Start of Supplied records

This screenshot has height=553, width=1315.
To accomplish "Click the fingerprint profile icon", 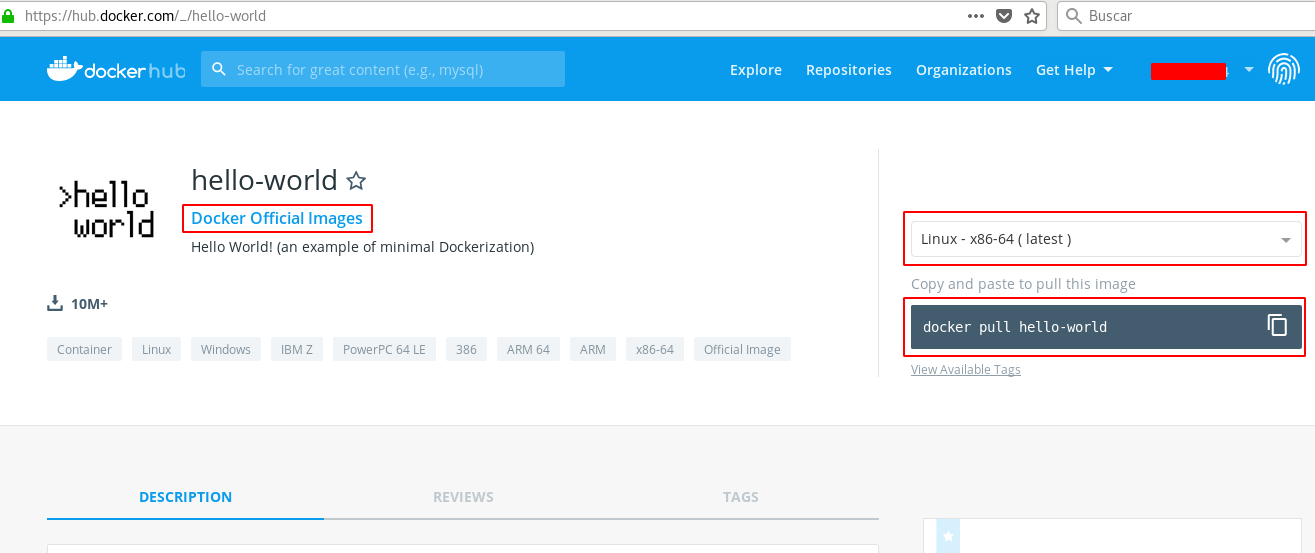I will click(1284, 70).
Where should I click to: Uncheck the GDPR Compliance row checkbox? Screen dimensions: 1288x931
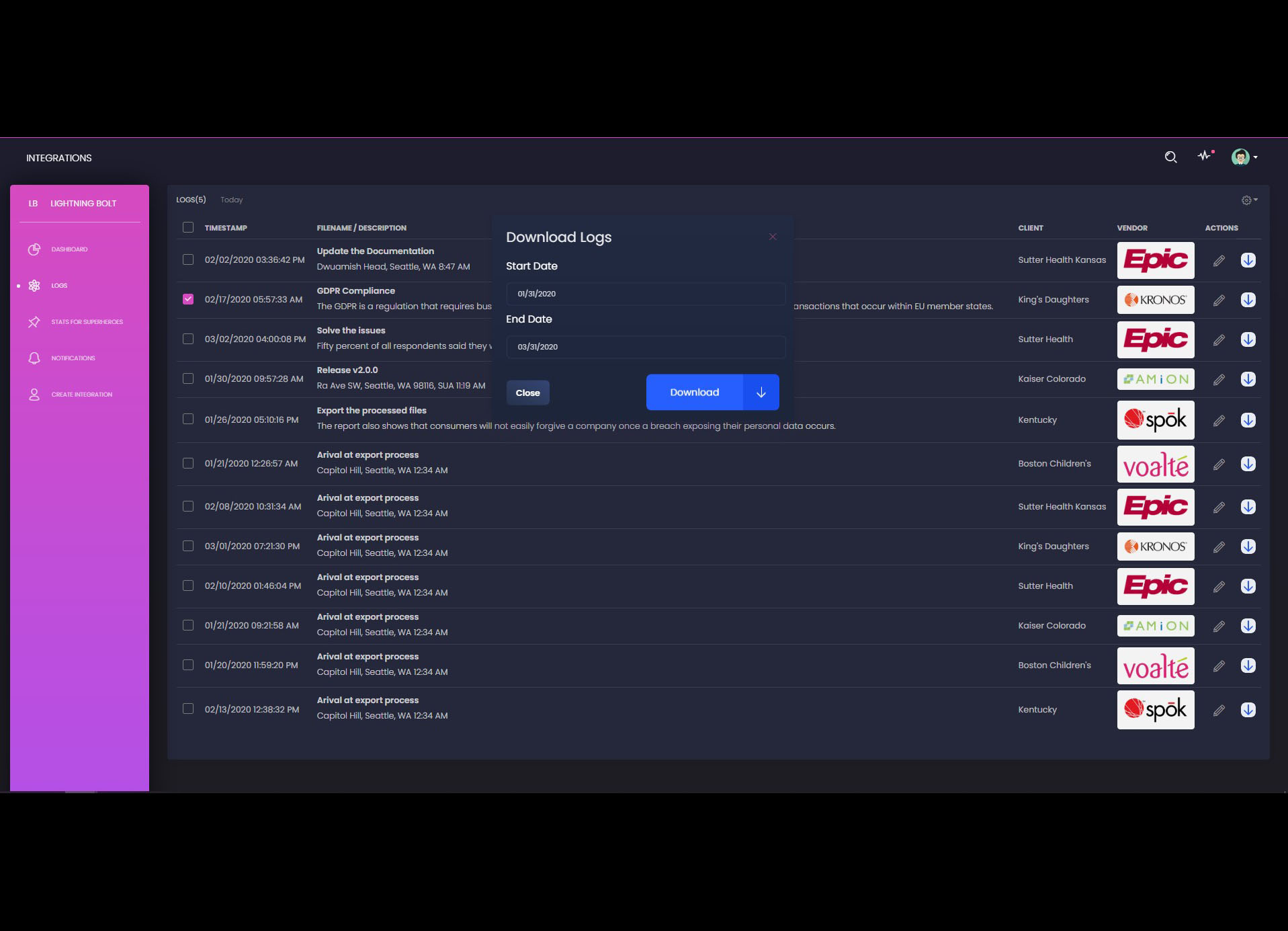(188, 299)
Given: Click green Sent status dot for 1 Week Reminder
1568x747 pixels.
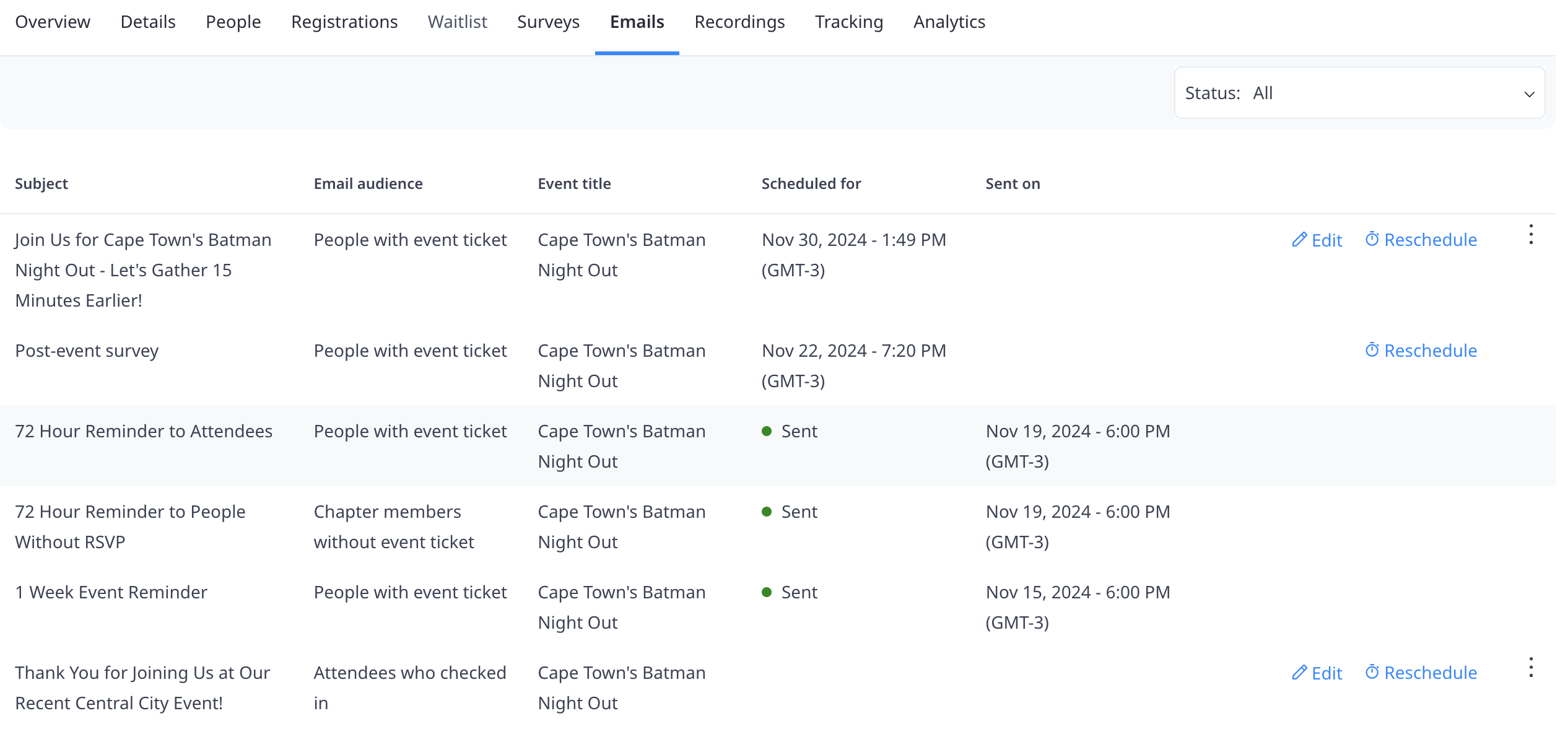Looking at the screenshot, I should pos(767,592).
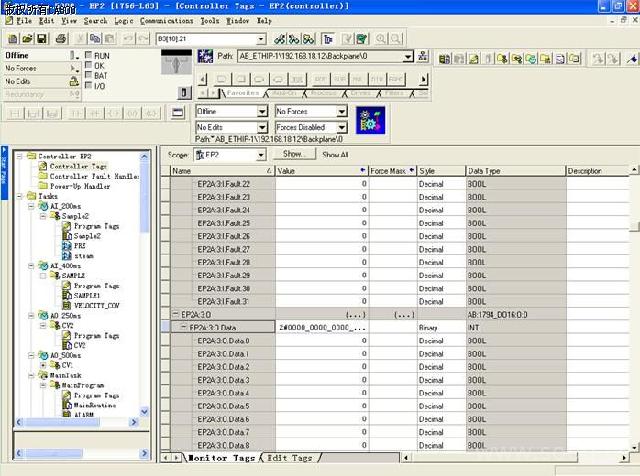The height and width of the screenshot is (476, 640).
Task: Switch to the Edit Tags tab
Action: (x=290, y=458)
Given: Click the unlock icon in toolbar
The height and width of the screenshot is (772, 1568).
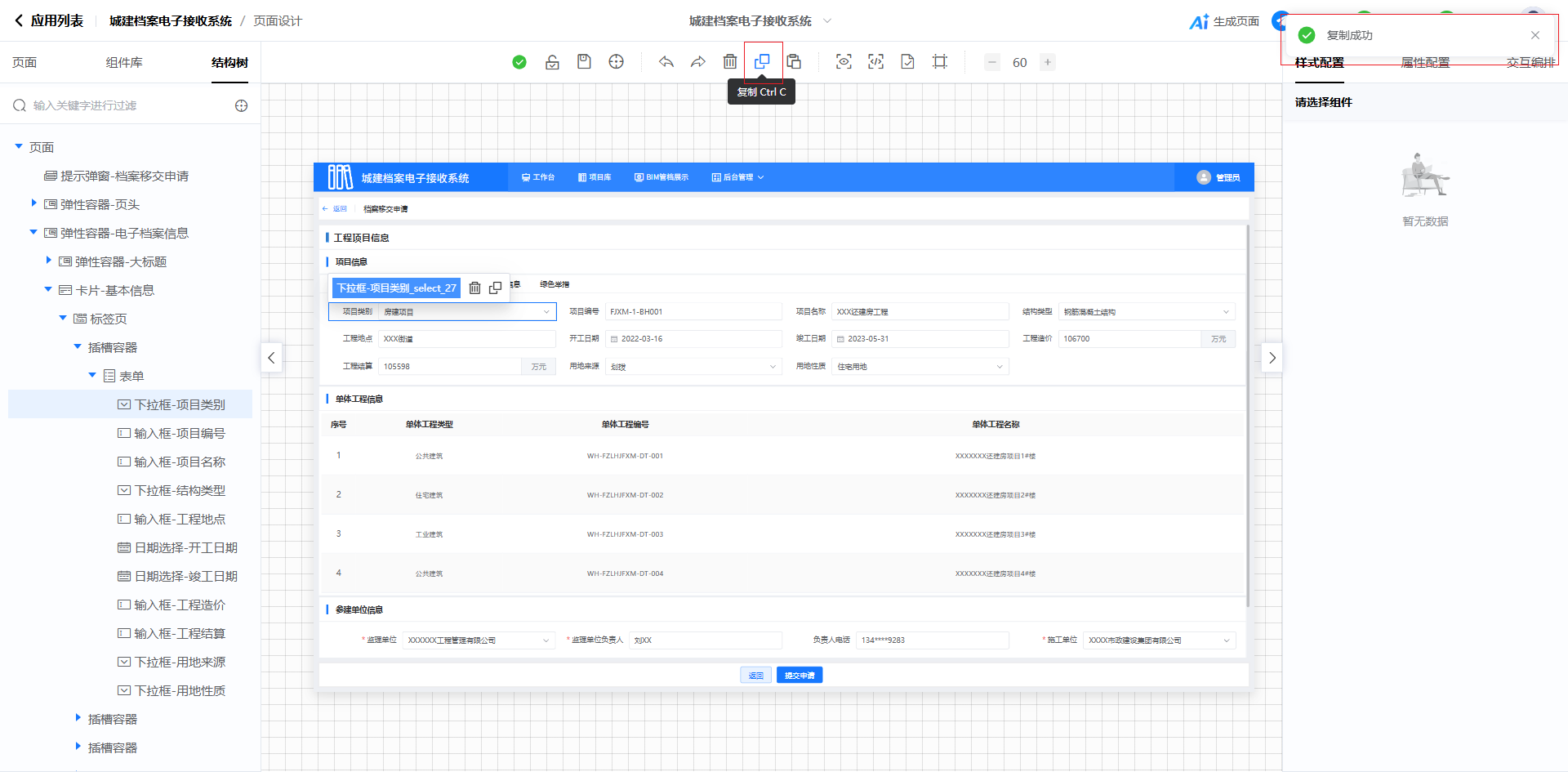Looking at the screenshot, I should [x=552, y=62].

End of Supplied records

When you reach the line that contains "The height and width of the screenshot is (772, 1568).", start reproducing, and continue word for word to the end of the records; skip all pictures.

Response to the task >>
The height and width of the screenshot is (772, 1568).
Looking at the screenshot, I should [x=552, y=62].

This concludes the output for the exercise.